-- Opening Marker --
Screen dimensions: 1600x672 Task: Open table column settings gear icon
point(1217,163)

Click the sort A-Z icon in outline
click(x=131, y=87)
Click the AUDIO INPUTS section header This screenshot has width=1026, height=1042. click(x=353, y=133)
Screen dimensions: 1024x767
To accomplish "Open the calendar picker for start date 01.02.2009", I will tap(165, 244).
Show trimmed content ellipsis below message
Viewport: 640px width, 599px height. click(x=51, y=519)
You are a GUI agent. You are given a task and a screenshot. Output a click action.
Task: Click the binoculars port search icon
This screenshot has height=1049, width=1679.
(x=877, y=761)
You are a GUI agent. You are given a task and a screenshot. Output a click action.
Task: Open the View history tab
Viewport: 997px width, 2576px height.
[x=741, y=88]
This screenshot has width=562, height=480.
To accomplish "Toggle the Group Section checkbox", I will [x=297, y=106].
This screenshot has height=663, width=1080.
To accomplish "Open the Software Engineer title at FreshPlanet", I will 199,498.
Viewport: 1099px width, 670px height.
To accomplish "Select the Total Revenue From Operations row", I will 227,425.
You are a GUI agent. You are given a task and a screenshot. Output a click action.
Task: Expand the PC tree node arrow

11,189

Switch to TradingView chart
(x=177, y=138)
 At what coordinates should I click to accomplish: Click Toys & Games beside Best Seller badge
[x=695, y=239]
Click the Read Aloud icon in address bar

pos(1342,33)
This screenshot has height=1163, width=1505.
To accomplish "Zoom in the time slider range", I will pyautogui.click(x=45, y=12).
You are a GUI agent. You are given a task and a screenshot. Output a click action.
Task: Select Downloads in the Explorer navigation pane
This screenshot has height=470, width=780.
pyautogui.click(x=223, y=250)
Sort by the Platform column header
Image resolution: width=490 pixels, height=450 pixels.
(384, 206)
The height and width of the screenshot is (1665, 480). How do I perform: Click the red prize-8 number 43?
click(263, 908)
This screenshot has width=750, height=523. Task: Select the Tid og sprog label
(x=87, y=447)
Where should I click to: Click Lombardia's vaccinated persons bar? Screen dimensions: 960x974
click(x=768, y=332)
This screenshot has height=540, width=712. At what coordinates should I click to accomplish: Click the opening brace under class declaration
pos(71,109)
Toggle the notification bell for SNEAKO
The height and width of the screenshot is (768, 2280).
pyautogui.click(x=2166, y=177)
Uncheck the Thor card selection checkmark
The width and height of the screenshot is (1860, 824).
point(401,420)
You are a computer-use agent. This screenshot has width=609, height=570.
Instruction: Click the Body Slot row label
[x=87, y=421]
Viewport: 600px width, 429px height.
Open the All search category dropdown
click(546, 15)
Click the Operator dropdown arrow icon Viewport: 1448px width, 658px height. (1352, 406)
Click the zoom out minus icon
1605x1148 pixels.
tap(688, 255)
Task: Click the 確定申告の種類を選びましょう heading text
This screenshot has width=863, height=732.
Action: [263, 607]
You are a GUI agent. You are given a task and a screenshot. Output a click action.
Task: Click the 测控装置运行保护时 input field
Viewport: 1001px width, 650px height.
-- Closing Marker --
### Exercise directions
Repeat the material in full, exactly as it reads.

### Written response
Screen dimensions: 1600x672 Task: Open table column settings gear icon
point(1217,163)

Click the sort A-Z icon in outline
click(x=131, y=87)
Click the AUDIO INPUTS section header This screenshot has width=1026, height=1042. click(x=353, y=133)
Screen dimensions: 1024x767
To accomplish "Open the calendar picker for start date 01.02.2009", I will tap(165, 244).
Show trimmed content ellipsis below message
Viewport: 640px width, 599px height. click(x=51, y=519)
You are a GUI agent. You are given a task and a screenshot. Output a click action.
Task: Click the binoculars port search icon
This screenshot has height=1049, width=1679.
(x=877, y=761)
You are a GUI agent. You are given a task and a screenshot. Output a click action.
Task: Open the View history tab
Viewport: 997px width, 2576px height.
[x=741, y=88]
This screenshot has width=562, height=480.
To accomplish "Toggle the Group Section checkbox", I will [x=297, y=106].
This screenshot has height=663, width=1080.
To accomplish "Open the Software Engineer title at FreshPlanet", I will 199,498.
Viewport: 1099px width, 670px height.
To accomplish "Select the Total Revenue From Operations row", I will 227,425.
You are a GUI agent. You are given a task and a screenshot. Output a click action.
Task: Expand the PC tree node arrow

11,189

Switch to TradingView chart
(x=177, y=138)
 At what coordinates should I click to accomplish: Click Toys & Games beside Best Seller badge
[x=695, y=239]
Click the Read Aloud icon in address bar

pos(1342,33)
This screenshot has height=1163, width=1505.
To accomplish "Zoom in the time slider range", I will pyautogui.click(x=45, y=12).
You are a GUI agent. You are given a task and a screenshot. Output a click action.
Task: Select Downloads in the Explorer navigation pane
This screenshot has height=470, width=780.
pyautogui.click(x=223, y=250)
Sort by the Platform column header
Image resolution: width=490 pixels, height=450 pixels.
(384, 206)
The height and width of the screenshot is (1665, 480). How do I perform: Click the red prize-8 number 43?
click(263, 908)
This screenshot has width=750, height=523. Task: Select the Tid og sprog label
(x=87, y=447)
Where should I click to: Click Lombardia's vaccinated persons bar? Screen dimensions: 960x974
click(x=768, y=332)
This screenshot has height=540, width=712. At what coordinates should I click to accomplish: Click the opening brace under class declaration
pos(71,109)
Toggle the notification bell for SNEAKO
The height and width of the screenshot is (768, 2280).
pyautogui.click(x=2166, y=177)
Uncheck the Thor card selection checkmark
The width and height of the screenshot is (1860, 824).
point(401,420)
You are a computer-use agent. This screenshot has width=609, height=570.
Instruction: Click the Body Slot row label
[x=87, y=421]
Viewport: 600px width, 429px height.
Open the All search category dropdown
click(546, 15)
Click the Operator dropdown arrow icon Viewport: 1448px width, 658px height. (1352, 406)
Click the zoom out minus icon
1605x1148 pixels.
tap(688, 255)
Task: Click the 確定申告の種類を選びましょう heading text
This screenshot has width=863, height=732.
Action: [263, 607]
You are a GUI agent. You are given a task and a screenshot. Output a click action.
Task: Click the 测控装置运行保护时 input field
Viewport: 1001px width, 650px height.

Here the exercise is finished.